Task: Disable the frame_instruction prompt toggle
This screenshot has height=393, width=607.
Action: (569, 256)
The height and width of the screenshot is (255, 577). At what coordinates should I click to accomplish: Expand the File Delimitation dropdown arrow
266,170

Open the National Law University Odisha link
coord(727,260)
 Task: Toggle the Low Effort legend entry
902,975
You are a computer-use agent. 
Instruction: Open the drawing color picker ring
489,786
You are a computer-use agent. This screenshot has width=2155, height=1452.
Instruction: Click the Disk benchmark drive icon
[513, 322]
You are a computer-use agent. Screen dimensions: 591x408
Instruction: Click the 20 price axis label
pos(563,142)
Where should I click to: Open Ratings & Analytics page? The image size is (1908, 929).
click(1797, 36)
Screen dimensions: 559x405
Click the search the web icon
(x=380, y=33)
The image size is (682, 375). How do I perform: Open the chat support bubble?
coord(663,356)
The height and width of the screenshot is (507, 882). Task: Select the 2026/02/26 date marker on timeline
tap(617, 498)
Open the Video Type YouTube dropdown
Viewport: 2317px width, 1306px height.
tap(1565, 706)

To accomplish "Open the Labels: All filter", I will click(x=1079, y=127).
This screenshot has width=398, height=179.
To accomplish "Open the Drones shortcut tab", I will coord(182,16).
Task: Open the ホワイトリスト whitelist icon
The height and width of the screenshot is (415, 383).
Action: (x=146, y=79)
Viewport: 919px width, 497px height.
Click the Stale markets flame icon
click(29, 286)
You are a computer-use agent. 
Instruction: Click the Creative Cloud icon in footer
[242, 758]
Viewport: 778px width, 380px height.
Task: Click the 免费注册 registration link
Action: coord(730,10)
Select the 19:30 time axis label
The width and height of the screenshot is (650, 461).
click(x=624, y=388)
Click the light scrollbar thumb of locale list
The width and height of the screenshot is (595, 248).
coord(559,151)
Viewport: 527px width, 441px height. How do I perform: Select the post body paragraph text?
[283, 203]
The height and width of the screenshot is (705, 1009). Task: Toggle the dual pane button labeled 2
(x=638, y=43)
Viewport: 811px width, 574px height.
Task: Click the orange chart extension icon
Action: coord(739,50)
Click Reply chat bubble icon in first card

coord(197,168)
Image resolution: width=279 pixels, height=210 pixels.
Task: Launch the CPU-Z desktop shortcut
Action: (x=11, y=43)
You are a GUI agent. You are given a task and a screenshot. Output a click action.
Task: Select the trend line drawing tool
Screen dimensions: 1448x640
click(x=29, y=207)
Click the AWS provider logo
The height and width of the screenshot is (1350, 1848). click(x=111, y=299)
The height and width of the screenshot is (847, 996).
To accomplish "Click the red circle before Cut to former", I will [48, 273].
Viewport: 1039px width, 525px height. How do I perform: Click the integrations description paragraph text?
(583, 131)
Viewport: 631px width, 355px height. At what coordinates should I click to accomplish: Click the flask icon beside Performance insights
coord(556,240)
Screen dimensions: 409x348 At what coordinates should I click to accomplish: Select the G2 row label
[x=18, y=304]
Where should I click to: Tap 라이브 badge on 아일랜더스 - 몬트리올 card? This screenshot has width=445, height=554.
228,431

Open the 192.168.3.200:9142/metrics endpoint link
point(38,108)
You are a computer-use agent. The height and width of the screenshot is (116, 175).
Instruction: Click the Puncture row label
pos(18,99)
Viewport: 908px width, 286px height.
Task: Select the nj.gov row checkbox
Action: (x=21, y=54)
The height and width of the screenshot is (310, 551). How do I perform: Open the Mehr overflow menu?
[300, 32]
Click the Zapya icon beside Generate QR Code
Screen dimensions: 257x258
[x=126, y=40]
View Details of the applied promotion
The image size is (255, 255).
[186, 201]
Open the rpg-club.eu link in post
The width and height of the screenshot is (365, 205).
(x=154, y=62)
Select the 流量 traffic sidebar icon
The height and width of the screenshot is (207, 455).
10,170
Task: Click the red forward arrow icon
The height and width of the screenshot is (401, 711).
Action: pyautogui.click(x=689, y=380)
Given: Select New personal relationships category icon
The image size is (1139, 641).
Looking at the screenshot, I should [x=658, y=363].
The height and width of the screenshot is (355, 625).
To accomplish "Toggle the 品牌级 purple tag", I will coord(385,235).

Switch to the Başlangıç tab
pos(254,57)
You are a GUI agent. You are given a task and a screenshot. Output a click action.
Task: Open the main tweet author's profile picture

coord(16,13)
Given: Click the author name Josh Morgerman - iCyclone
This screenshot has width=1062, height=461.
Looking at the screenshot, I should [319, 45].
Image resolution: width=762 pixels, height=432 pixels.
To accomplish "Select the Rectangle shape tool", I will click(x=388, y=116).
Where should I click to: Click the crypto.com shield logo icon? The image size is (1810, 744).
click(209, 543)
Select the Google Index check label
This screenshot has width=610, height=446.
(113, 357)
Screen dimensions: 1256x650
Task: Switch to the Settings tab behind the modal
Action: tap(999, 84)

━━━━━━━━

**GIVEN EXERCISE:** Give the lines above as a Markdown table with the columns Row and Line. Put one line in each row, number the rows, and leave out the blank lines.

**RESULT FOR THIS EXERCISE:**
| Row | Line |
|---|---|
| 1 | Task: Disable the frame_instruction prompt toggle |
| 2 | This screenshot has height=393, width=607. |
| 3 | Action: (569, 256) |
| 4 | The height and width of the screenshot is (255, 577). At what coordinates should I click to accomplish: Expand the File Delimitation dropdown arrow |
| 5 | 266,170 |
| 6 | Open the National Law University Odisha link |
| 7 | coord(727,260) |
| 8 |  Task: Toggle the Low Effort legend entry |
| 9 | 902,975 |
| 10 | You are a computer-use agent.  |
| 11 | Instruction: Open the drawing color picker ring |
| 12 | 489,786 |
| 13 | You are a computer-use agent. This screenshot has width=2155, height=1452. |
| 14 | Instruction: Click the Disk benchmark drive icon |
| 15 | [513, 322] |
| 16 | You are a computer-use agent. Screen dimensions: 591x408 |
| 17 | Instruction: Click the 20 price axis label |
| 18 | pos(563,142) |
| 19 | Where should I click to: Open Ratings & Analytics page? The image size is (1908, 929). |
| 20 | click(1797, 36) |
| 21 | Screen dimensions: 559x405 |
| 22 | Click the search the web icon |
| 23 | (x=380, y=33) |
| 24 | The image size is (682, 375). How do I perform: Open the chat support bubble? |
| 25 | coord(663,356) |
| 26 | The height and width of the screenshot is (507, 882). Task: Select the 2026/02/26 date marker on timeline |
| 27 | tap(617, 498) |
| 28 | Open the Video Type YouTube dropdown |
| 29 | Viewport: 2317px width, 1306px height. |
| 30 | tap(1565, 706) |
| 31 | To accomplish "Open the Labels: All filter", I will click(x=1079, y=127). |
| 32 | This screenshot has width=398, height=179. |
| 33 | To accomplish "Open the Drones shortcut tab", I will coord(182,16). |
| 34 | Task: Open the ホワイトリスト whitelist icon |
| 35 | The height and width of the screenshot is (415, 383). |
| 36 | Action: (x=146, y=79) |
| 37 | Viewport: 919px width, 497px height. |
| 38 | Click the Stale markets flame icon |
| 39 | click(29, 286) |
| 40 | You are a computer-use agent.  |
| 41 | Instruction: Click the Creative Cloud icon in footer |
| 42 | [242, 758] |
| 43 | Viewport: 778px width, 380px height. |
| 44 | Task: Click the 免费注册 registration link |
| 45 | Action: coord(730,10) |
| 46 | Select the 19:30 time axis label |
| 47 | The width and height of the screenshot is (650, 461). |
| 48 | click(x=624, y=388) |
| 49 | Click the light scrollbar thumb of locale list |
| 50 | The width and height of the screenshot is (595, 248). |
| 51 | coord(559,151) |
| 52 | Viewport: 527px width, 441px height. How do I perform: Select the post body paragraph text? |
| 53 | [283, 203] |
| 54 | The height and width of the screenshot is (705, 1009). Task: Toggle the dual pane button labeled 2 |
| 55 | (x=638, y=43) |
| 56 | Viewport: 811px width, 574px height. |
| 57 | Task: Click the orange chart extension icon |
| 58 | Action: coord(739,50) |
| 59 | Click Reply chat bubble icon in first card |
| 60 | coord(197,168) |
| 61 | Image resolution: width=279 pixels, height=210 pixels. |
| 62 | Task: Launch the CPU-Z desktop shortcut |
| 63 | Action: (x=11, y=43) |
| 64 | You are a GUI agent. You are given a task and a screenshot. Output a click action. |
| 65 | Task: Select the trend line drawing tool |
| 66 | Screen dimensions: 1448x640 |
| 67 | click(x=29, y=207) |
| 68 | Click the AWS provider logo |
| 69 | The height and width of the screenshot is (1350, 1848). click(x=111, y=299) |
| 70 | The height and width of the screenshot is (847, 996). |
| 71 | To accomplish "Click the red circle before Cut to former", I will [48, 273]. |
| 72 | Viewport: 1039px width, 525px height. How do I perform: Click the integrations description paragraph text? |
| 73 | (583, 131) |
| 74 | Viewport: 631px width, 355px height. At what coordinates should I click to accomplish: Click the flask icon beside Performance insights |
| 75 | coord(556,240) |
| 76 | Screen dimensions: 409x348 At what coordinates should I click to accomplish: Select the G2 row label |
| 77 | [x=18, y=304] |
| 78 | Where should I click to: Tap 라이브 badge on 아일랜더스 - 몬트리올 card? This screenshot has width=445, height=554. |
| 79 | 228,431 |
| 80 | Open the 192.168.3.200:9142/metrics endpoint link |
| 81 | point(38,108) |
| 82 | You are a computer-use agent. The height and width of the screenshot is (116, 175). |
| 83 | Instruction: Click the Puncture row label |
| 84 | pos(18,99) |
| 85 | Viewport: 908px width, 286px height. |
| 86 | Task: Select the nj.gov row checkbox |
| 87 | Action: (x=21, y=54) |
| 88 | The height and width of the screenshot is (310, 551). How do I perform: Open the Mehr overflow menu? |
| 89 | [300, 32] |
| 90 | Click the Zapya icon beside Generate QR Code |
| 91 | Screen dimensions: 257x258 |
| 92 | [x=126, y=40] |
| 93 | View Details of the applied promotion |
| 94 | The image size is (255, 255). |
| 95 | [186, 201] |
| 96 | Open the rpg-club.eu link in post |
| 97 | The width and height of the screenshot is (365, 205). |
| 98 | (x=154, y=62) |
| 99 | Select the 流量 traffic sidebar icon |
| 100 | The height and width of the screenshot is (207, 455). |
| 101 | 10,170 |
| 102 | Task: Click the red forward arrow icon |
| 103 | The height and width of the screenshot is (401, 711). |
| 104 | Action: pyautogui.click(x=689, y=380) |
| 105 | Given: Select New personal relationships category icon |
| 106 | The image size is (1139, 641). |
| 107 | Looking at the screenshot, I should [x=658, y=363]. |
| 108 | The height and width of the screenshot is (355, 625). |
| 109 | To accomplish "Toggle the 品牌级 purple tag", I will coord(385,235). |
| 110 | Switch to the Başlangıç tab |
| 111 | pos(254,57) |
| 112 | You are a GUI agent. You are given a task and a screenshot. Output a click action. |
| 113 | Task: Open the main tweet author's profile picture |
| 114 | coord(16,13) |
| 115 | Given: Click the author name Josh Morgerman - iCyclone |
| 116 | This screenshot has width=1062, height=461. |
| 117 | Looking at the screenshot, I should [319, 45]. |
| 118 | Image resolution: width=762 pixels, height=432 pixels. |
| 119 | To accomplish "Select the Rectangle shape tool", I will click(x=388, y=116). |
| 120 | Where should I click to: Click the crypto.com shield logo icon? The image size is (1810, 744). |
| 121 | click(209, 543) |
| 122 | Select the Google Index check label |
| 123 | This screenshot has width=610, height=446. |
| 124 | (113, 357) |
| 125 | Screen dimensions: 1256x650 |
| 126 | Task: Switch to the Settings tab behind the modal |
| 127 | Action: tap(999, 84) |